In Amazon EKS, self-managed add-ons like the Amazon VPC CNI plugin for Kubernetes, kube-proxy, and CoreDNS are automatically installed for every cluster. Users have the flexibility to modify the default configurations of these add-ons and update them as needed.
Add-ons and EKS upgrade
All add-on version are not compatible with all EKS version.
Before upgrading your EKS cluster, you should check that current add-ons versions are well compatible with the EKS version you’d like to upgrade. If not (or if you just want to update your add-ons versions), you also have to check that the new add-ons version, that you want to install, are well compatible with the current and the new EKS version (because you are going to update the add-ons version on your current EKS version first, then upgrade your EKS cluster version).
To do so, you can use below aws command (from aws-cli tool):
aws eks describe-addon-versions --addon-name {addon_name}As an example, I can check compatibility of the vpc-cni using:
aws eks describe-addon-versions --addon-name vpc-cni
Below, a shortened version of the information returned by the command:
{
"addons": [
{
"addonName": "vpc-cni",
"type": "networking",
"addonVersions": [
{
"addonVersion": "v1.16.2-eksbuild.1",
"architecture": [
"amd64",
"arm64"
],
"compatibilities": [
{
"clusterVersion": "1.29",
"platformVersions": [
"*"
],
"defaultVersion": false
},
{
"clusterVersion": "1.28",
"platformVersions": [
"*"
],
"defaultVersion": false
},
{
"clusterVersion": "1.27",
"platformVersions": [
"*"
],
"defaultVersion": false
},
{
"clusterVersion": "1.26",
"platformVersions": [
"*"
],
"defaultVersion": false
},
{
"clusterVersion": "1.25",
"platformVersions": [
"*"
],
"defaultVersion": false
},
{
"clusterVersion": "1.24",
"platformVersions": [
"*"
],
"defaultVersion": false
}
],
"requiresConfiguration": false
}
...Thanks to it, we can notice that vpc-cni add-on version v1.16.2-eksbuild.1 is compatible with EKS version from 1.24 to 1.29.
Concrete example
You want to upgrade your EKS version from 1.23 to 1.24 and also like to upgrade your VPC CNI add-on version (currently v1.10.3-eksbuild.3).

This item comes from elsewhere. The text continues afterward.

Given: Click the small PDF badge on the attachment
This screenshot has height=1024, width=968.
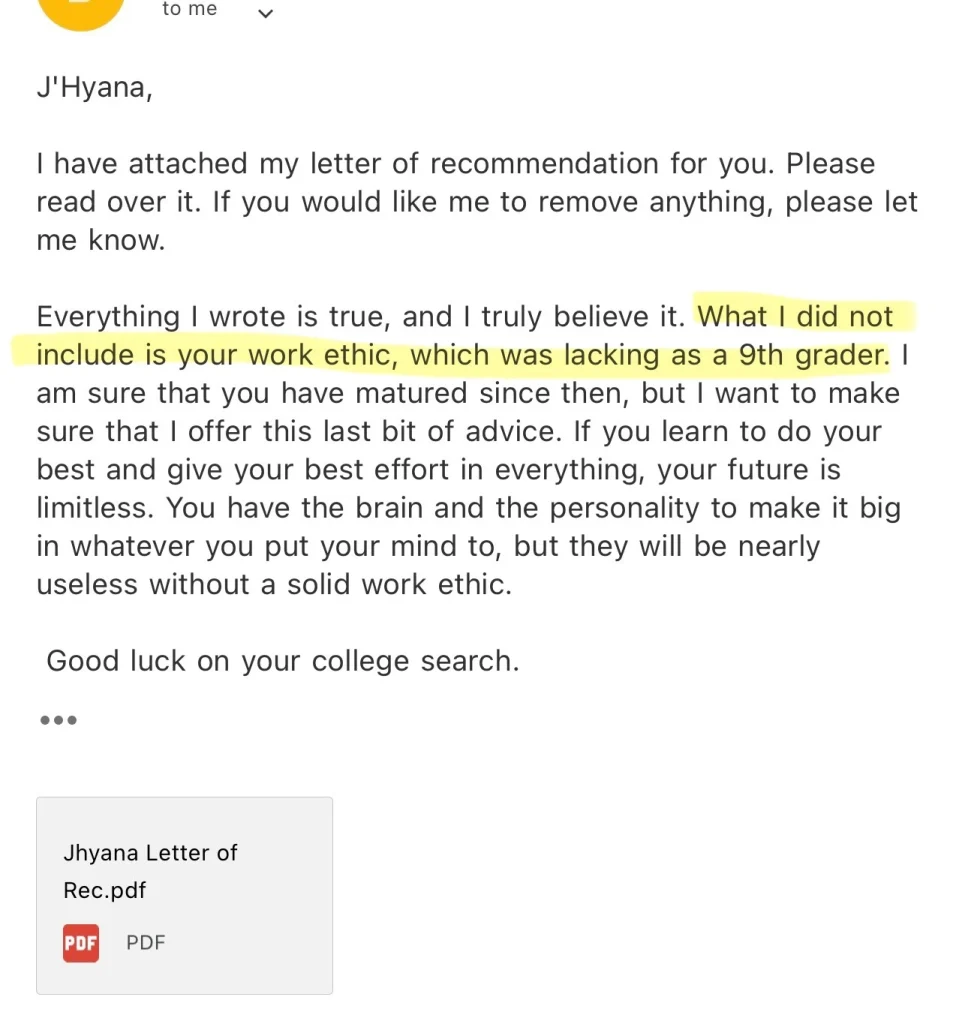Looking at the screenshot, I should 80,942.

When you describe the VPC CNI add-on version with aws eks describe-addon-versions command you notice that version v1.10.3-eksbuild.3 is not compatible with EKS 1.24
{
"addonVersion": " {
"addonVersion": "v1.10.3-eksbuild.3",
"architecture": [
"amd64",
"arm64"
],
"compatibilities": [
{
"clusterVersion": "1.23",
"platformVersions": [
"*"
],
"defaultVersion": false
},
{
"clusterVersion": "1.22",
"platformVersions": [
"*"
],
"defaultVersion": false
},
{
"clusterVersion": "1.21",
"platformVersions": [
"*"
],
"defaultVersion": false
},
{
"clusterVersion": "1.20",
"platformVersions": [
"*"
],
"defaultVersion": false
}
],
"requiresConfiguration": false
}",
"architecture": [
"amd64",
"arm64"
],
"compatibilities": [
{
"clusterVersion": "1.23",
"platformVersions": [
"*"
],
"defaultVersion": false
},
{
"clusterVersion": "1.22",
"platformVersions": [
"*"
],
"defaultVersion": false
},
{
"clusterVersion": "1.21",
"platformVersions": [
"*"
],
"defaultVersion": false
},
{
"clusterVersion": "1.20",
"platformVersions": [
"*"
],
"defaultVersion": false
}
],
"requiresConfiguration": false
}You also notice that the last VPC CNI add-on version is compatible with the version 1.24 but not with your current one (1.23)
{
"addonVersion": "v1.16.2-eksbuild.1",
"architecture": [
"amd64",
"arm64"
],
"compatibilities": [
{
"clusterVersion": "1.29",
"platformVersions": [
"*"
],
"defaultVersion": false
},
{
"clusterVersion": "1.28",
"platformVersions": [
"*"
],
"defaultVersion": false
},
{
"clusterVersion": "1.27",
"platformVersions": [
"*"
],
"defaultVersion": false
},
{
"clusterVersion": "1.26",
"platformVersions": [
"*"
],
"defaultVersion": false
},
{
"clusterVersion": "1.25",
"platformVersions": [
"*"
],
"defaultVersion": false
},
{
"clusterVersion": "1.24",
"platformVersions": [
"*"
],
"defaultVersion": false
}
],
"requiresConfiguration": false
}In our case, the most recent add-on version compatible with both versions 1.23 and 1.24 is v1.15.5-eksbuild.1
{
"addonVersion": "v1.15.5-eksbuild.1",
"architecture": [
"amd64",
"arm64"
],
"compatibilities": [
{
"clusterVersion": "1.29",
"platformVersions": [
"*"
],
"defaultVersion": false
},
{
"clusterVersion": "1.28",
"platformVersions": [
"*"
],
"defaultVersion": false
},
{
"clusterVersion": "1.27",
"platformVersions": [
"*"
],
"defaultVersion": false
},
{
"clusterVersion": "1.26",
"platformVersions": [
"*"
],
"defaultVersion": false
},
{
"clusterVersion": "1.25",
"platformVersions": [
"*"
],
"defaultVersion": false
},
{
"clusterVersion": "1.24",
"platformVersions": [
"*"
],
"defaultVersion": false
},
{
"clusterVersion": "1.23",
"platformVersions": [
"*"
],
"defaultVersion": false
}
],
"requiresConfiguration": false
}Check resource removed API
Few words about removed API
As the Kubernetes API undergoes changes over time, there are periodic reorganizations or upgrades. As the APIs evolve, the older versions are deprecated and, eventually, removed.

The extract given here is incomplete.